Doch dieses Mal war er schneller und unterbrach seine Schwester, bevor sie ihn in weitere Schwierigkeiten bringen konnte. »Hast du sie denn an eine Maklerin vermittelt?«
»Natürlich. An Lara.«
»Lara? Warum nicht Konstantin? Ist der nicht erfolgreicher?«, hakte seine Mutter ein.
Interessanterweise rümpfte Marlene für einen Moment ihr Näschen. Verbarg sie etwas? »Ja schon, aber Konstantin ist auch ziemlich teuer. Und Lara wird ihr ein Sonderangebot machen.«
Mark hob eine Augenbraue und Marlene verdrehte die Augen. Also, entweder der Fehler lag in ihrer Beziehung zu Hannovers Starmakler selbst oder seine abgebrühte Schwester wollte dafür sorgen, das Daria keine Wohnung vermittelt bekam. Sollte das vielleicht eine Form der Hilfeleistung darstellen?
»Das ist sehr nett von dir, mein Schatz«, erklärte seine Mutter.
Marlene und versteckte ihren Gesichtsausdruck hinter ihrer Kaffeetasse. »Wo ist eigentlich Papa?«
»Im Keller.« Mit einem Nicken deutete seine Mutter in Richtung Treppenhaus. »Er schaut sich eine seiner Sportsendungen an. Irgendetwas brutales.«
»American Football? Eishockey?«, fragte Marlene.
Seine Mutter winkte ab. »Keine Ahnung. Etwas von dem er weiß, dass ich es nicht mag.«
»Fein.« Marlene trank ihre Tasse aus und winkte zum Abschied, bevor sie direkt auf die Kellertür zuhielt. »Ich werde mal sehen, ob es was interessantes ist.«
Kaum hatte seine Schwester die Küche verlassen, als seine Mutter zur Spüle ging und den Rest ihres Kaffees hinein schüttete.
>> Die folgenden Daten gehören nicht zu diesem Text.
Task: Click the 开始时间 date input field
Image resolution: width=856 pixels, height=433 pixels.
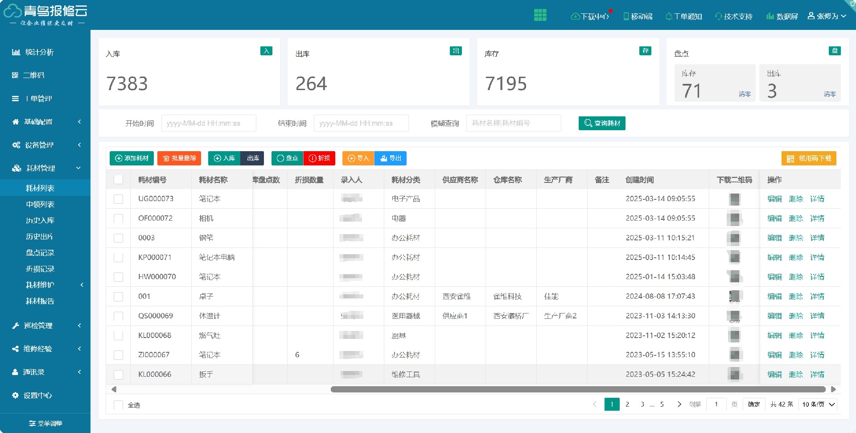Action: [208, 123]
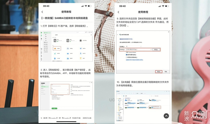Tap the back arrow in left phone tutorial
The width and height of the screenshot is (210, 124).
tap(42, 12)
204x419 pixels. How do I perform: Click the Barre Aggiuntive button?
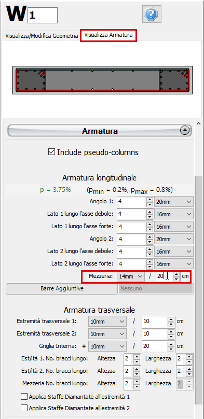61,289
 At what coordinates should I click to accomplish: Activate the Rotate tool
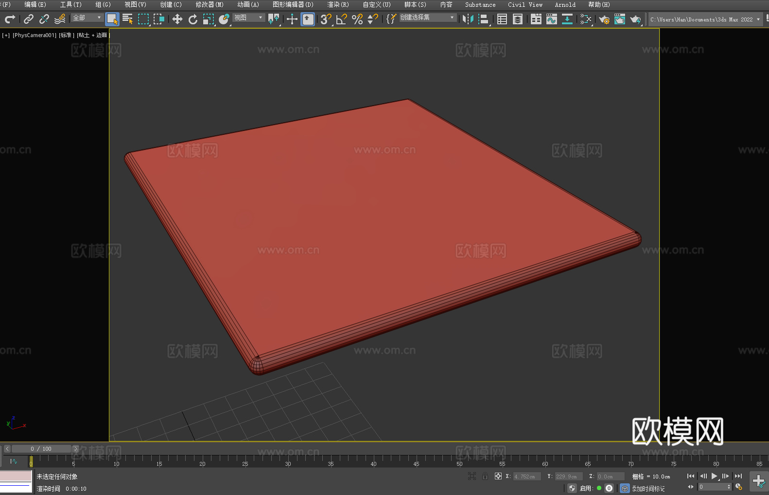[193, 19]
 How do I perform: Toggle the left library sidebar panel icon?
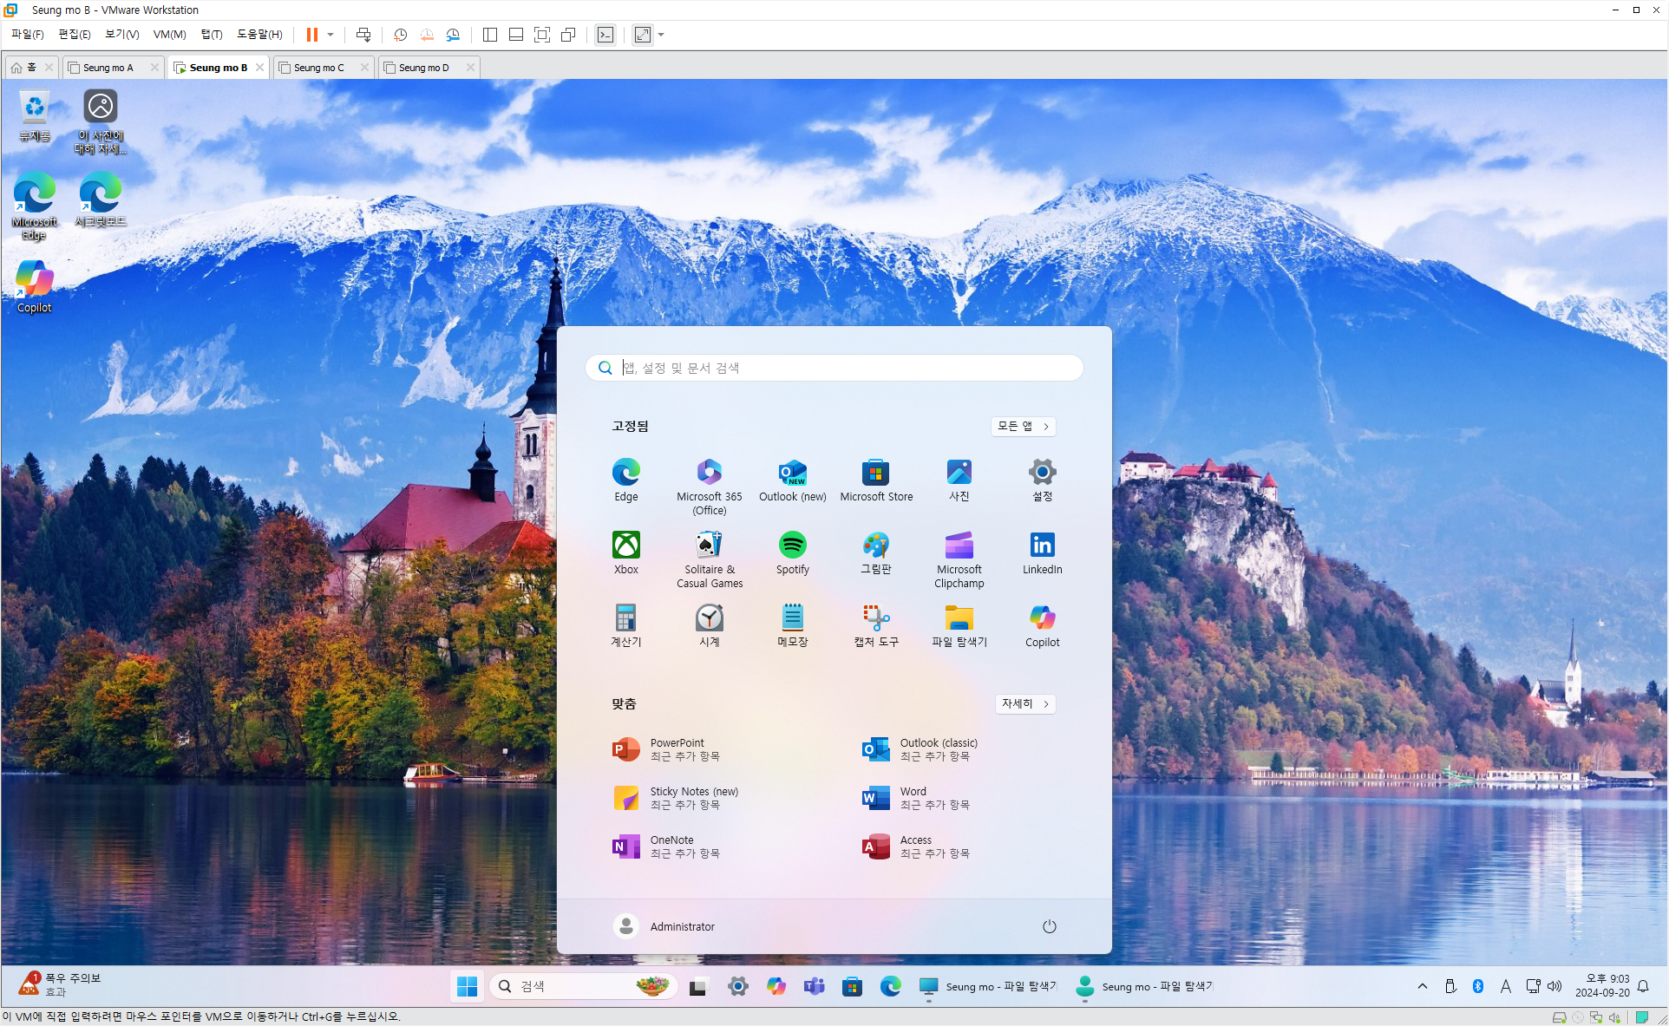tap(490, 35)
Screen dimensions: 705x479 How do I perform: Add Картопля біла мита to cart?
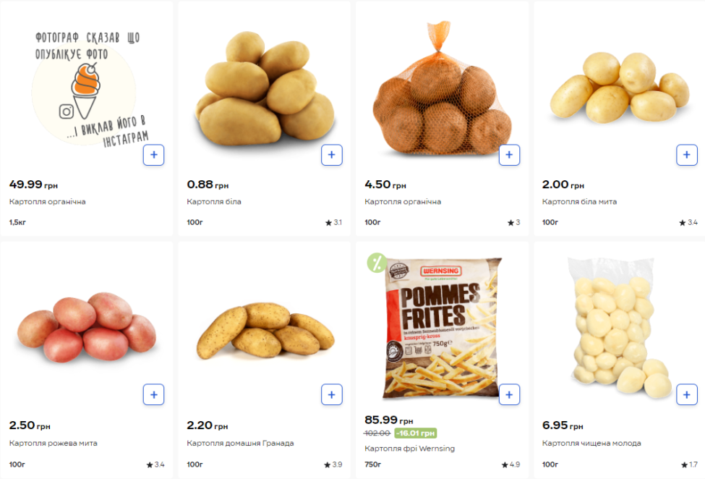(687, 155)
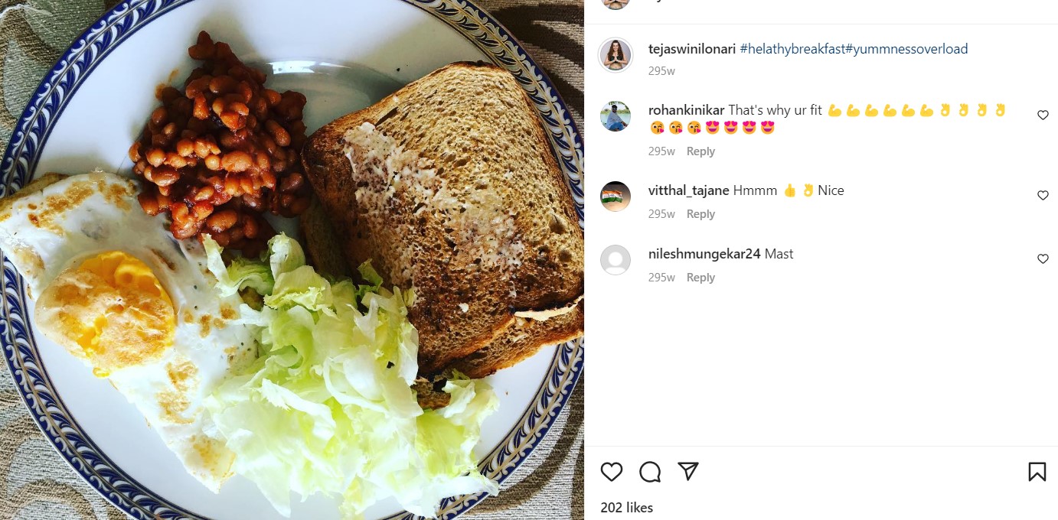
Task: Share post via paper plane icon
Action: pyautogui.click(x=688, y=471)
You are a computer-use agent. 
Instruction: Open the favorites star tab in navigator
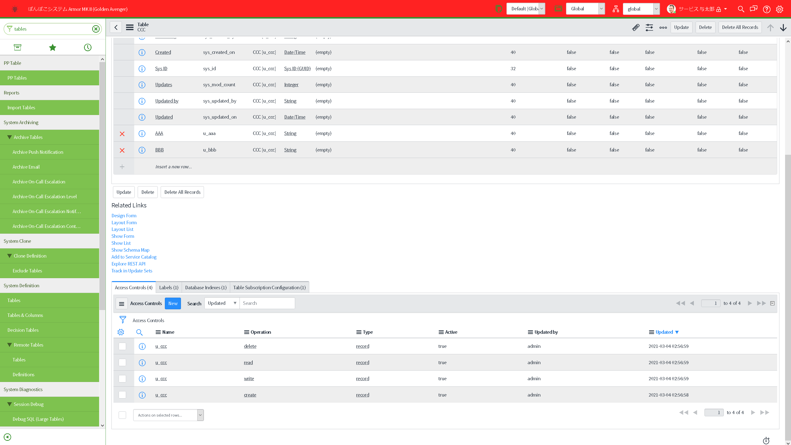(53, 47)
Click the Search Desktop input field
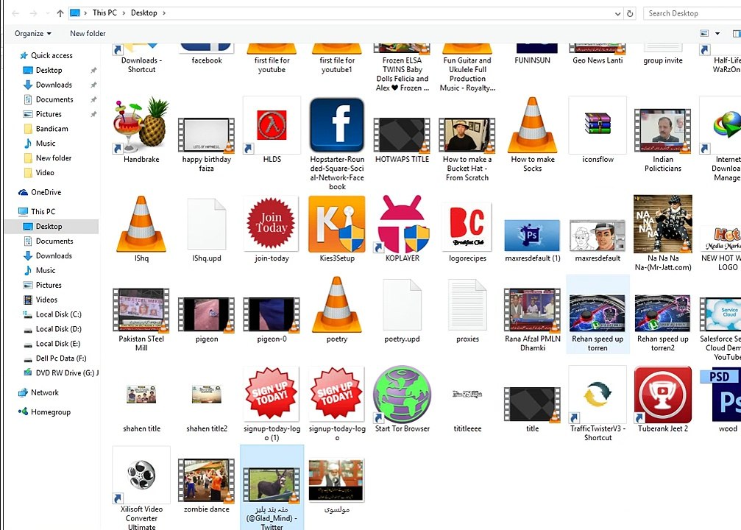741x530 pixels. click(x=692, y=13)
Dann warf sie einen prüfenden Blick auf die Maschine. »Glaubst du, den Rohren kann etwas passieren, wenn ich die ganze Kanne hinterher leere?«
»Nun, sicherheitshalber solltest du es mit genügend Leitungswasser verdünnen.«
Sie nickte und säuberte die Maschine. »Verrat ihr das bloß nicht. Ich möchte ja Lenes Gefühle nicht verletzen.«
»Glaubst du, das geht?«
Das Stirnrunzeln seiner Mutter war ein direkter Tadel. »Deine Schwester ist nicht aus Eisen, so hart sie sich auch geben mag. Ihr scheint das alle immer zu vergessen.«
»Du hast recht, entschuldige bitte. Aber sie ist halt auch immer so ...«
»Selbstbewusst?«
»Ich wollte stur sagen, aber ja.«
Seine Mutter schnaubte, dann setzte sie Teewasser auf. »Ein Adjektiv, dass auf alle meine Kinder zutreffen könnte.«
»Mama«, protestierte Mark, aber sie winkte ab.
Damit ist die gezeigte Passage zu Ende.